REQUIRED WORK. For the listing that follows, give again exactly the lines from the one with "海外用APP听歌 (595, 62)" to the one with "解锁汽水音乐海外限制，畅享音乐无限制！ (1078, 857)", including both.

================================

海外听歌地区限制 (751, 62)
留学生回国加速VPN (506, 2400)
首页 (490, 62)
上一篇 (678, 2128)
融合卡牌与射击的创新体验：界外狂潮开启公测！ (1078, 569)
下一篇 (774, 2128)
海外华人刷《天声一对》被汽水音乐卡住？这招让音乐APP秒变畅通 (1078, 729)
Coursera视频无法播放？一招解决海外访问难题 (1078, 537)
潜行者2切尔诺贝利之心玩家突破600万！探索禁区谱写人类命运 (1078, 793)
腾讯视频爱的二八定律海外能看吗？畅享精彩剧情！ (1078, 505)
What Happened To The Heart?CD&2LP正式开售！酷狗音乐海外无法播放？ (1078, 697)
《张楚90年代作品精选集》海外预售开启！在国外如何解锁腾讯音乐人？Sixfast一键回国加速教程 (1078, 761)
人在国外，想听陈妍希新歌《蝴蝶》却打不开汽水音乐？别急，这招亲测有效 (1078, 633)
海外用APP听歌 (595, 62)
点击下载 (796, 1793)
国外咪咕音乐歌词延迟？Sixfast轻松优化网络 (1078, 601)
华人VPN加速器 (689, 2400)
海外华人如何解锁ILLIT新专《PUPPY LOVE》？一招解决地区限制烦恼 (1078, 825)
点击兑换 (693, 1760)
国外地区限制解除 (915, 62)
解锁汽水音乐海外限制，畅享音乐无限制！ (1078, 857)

================================

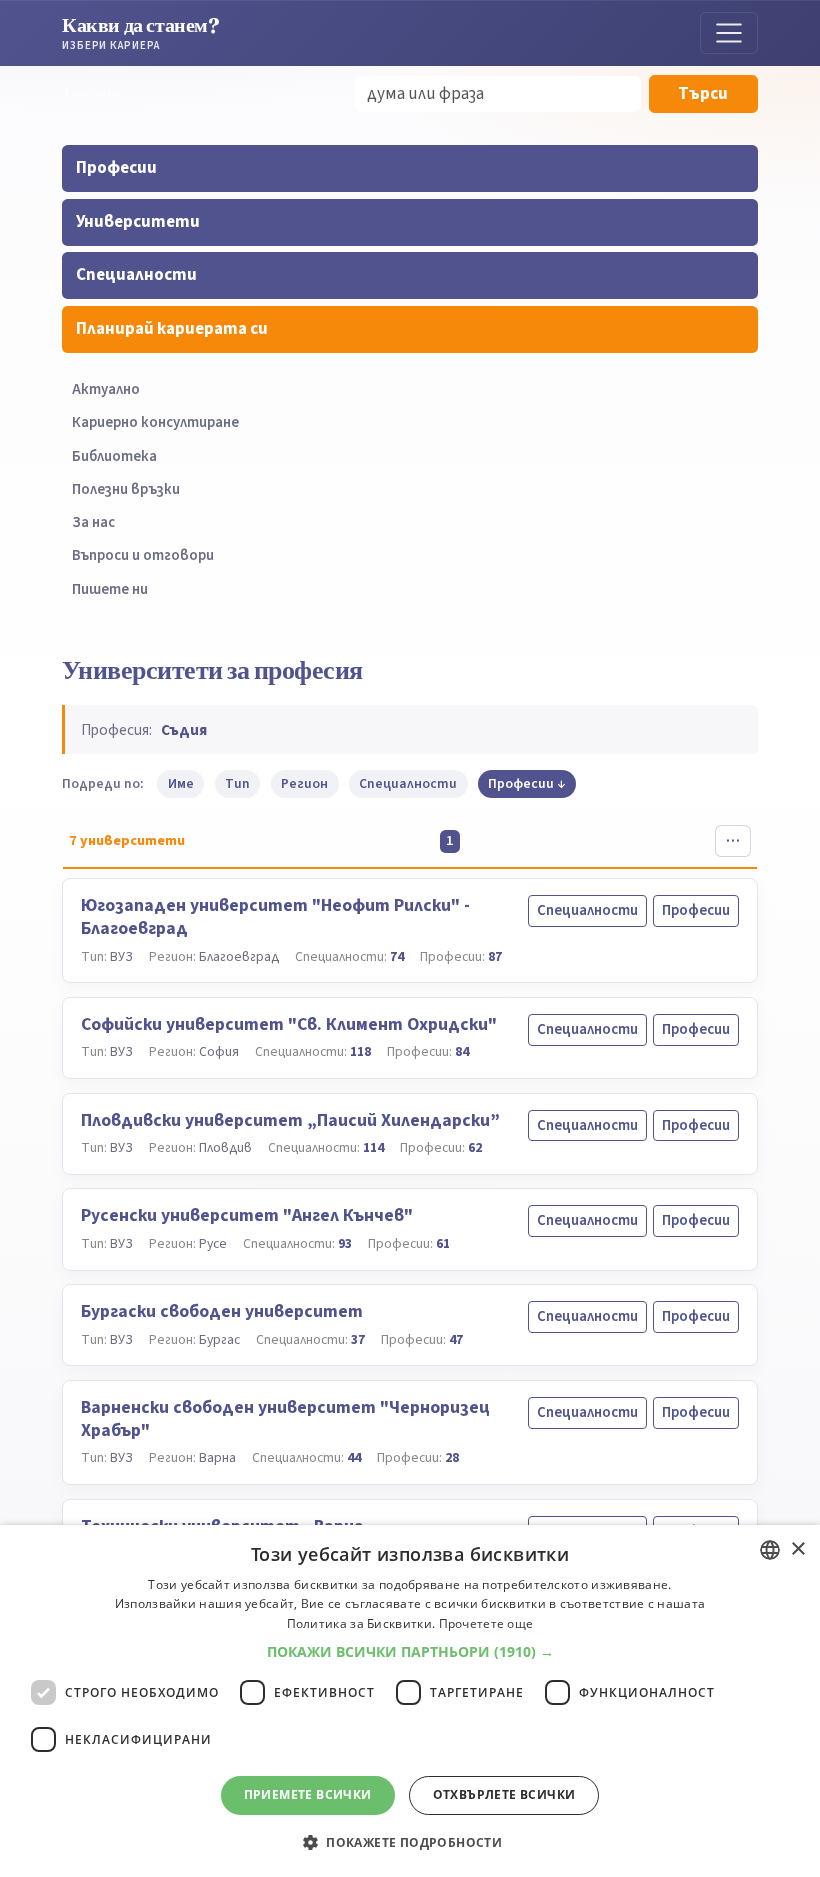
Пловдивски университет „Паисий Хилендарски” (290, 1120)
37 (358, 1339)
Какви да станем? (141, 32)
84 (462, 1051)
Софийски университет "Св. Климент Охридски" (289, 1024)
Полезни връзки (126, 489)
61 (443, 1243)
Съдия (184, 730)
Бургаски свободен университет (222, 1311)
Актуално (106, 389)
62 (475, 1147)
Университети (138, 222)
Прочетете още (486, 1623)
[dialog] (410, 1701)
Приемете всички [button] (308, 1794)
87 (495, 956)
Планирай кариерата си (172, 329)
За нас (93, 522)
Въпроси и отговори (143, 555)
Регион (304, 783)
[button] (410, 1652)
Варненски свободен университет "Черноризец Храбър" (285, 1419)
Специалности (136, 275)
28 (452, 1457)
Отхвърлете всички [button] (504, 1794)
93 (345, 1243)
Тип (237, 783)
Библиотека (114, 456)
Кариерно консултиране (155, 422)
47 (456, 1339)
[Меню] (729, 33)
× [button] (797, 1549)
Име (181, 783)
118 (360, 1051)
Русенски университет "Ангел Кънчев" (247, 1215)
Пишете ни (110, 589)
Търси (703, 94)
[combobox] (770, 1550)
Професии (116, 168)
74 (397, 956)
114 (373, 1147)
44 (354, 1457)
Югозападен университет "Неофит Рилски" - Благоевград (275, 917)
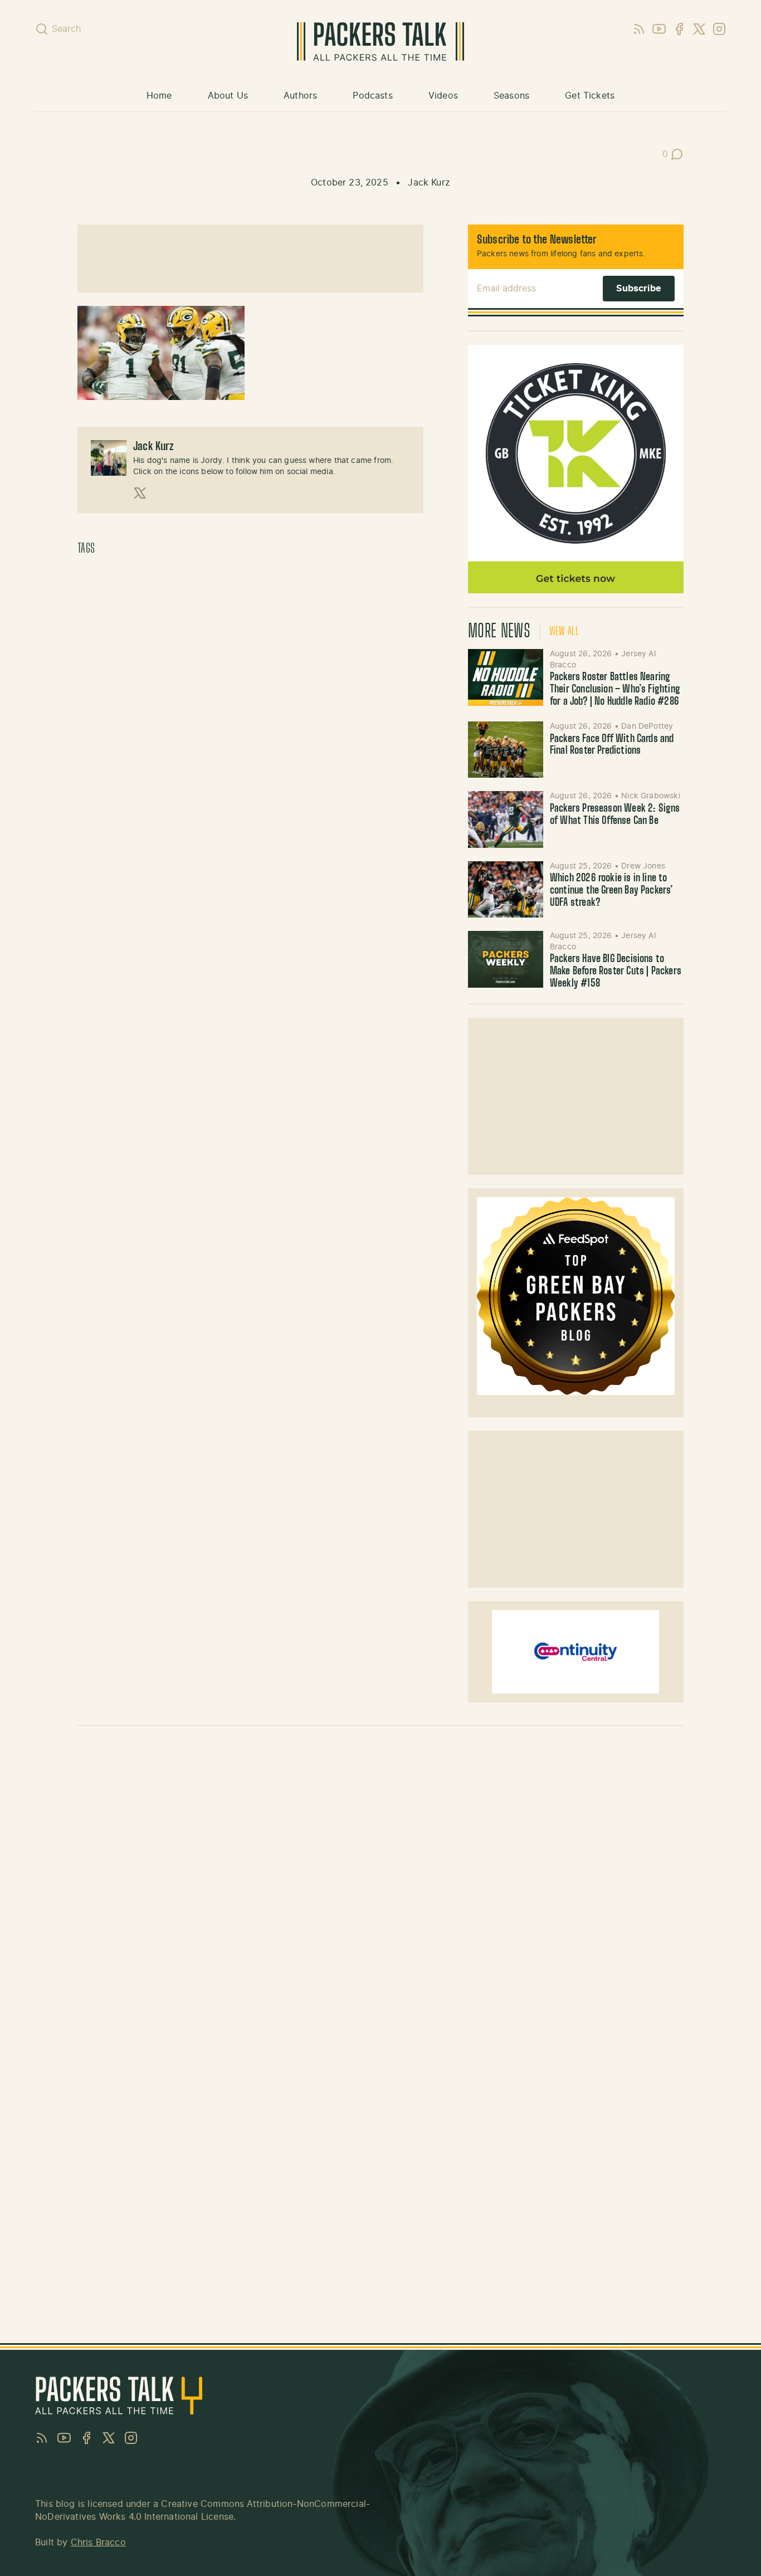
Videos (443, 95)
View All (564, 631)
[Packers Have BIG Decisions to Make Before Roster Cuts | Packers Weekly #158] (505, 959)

================================

TASK OUTPUT.
海外用APP听歌 (595, 62)
点击下载 (796, 1793)
国外咪咕音乐歌词延迟？Sixfast轻松优化网络 (1078, 601)
华人VPN加速器 (689, 2400)
海外华人如何解锁ILLIT新专《PUPPY LOVE》？一招解决地区限制烦恼 (1078, 825)
点击兑换 (693, 1760)
国外地区限制解除 (915, 62)
解锁汽水音乐海外限制，畅享音乐无限制！ (1078, 857)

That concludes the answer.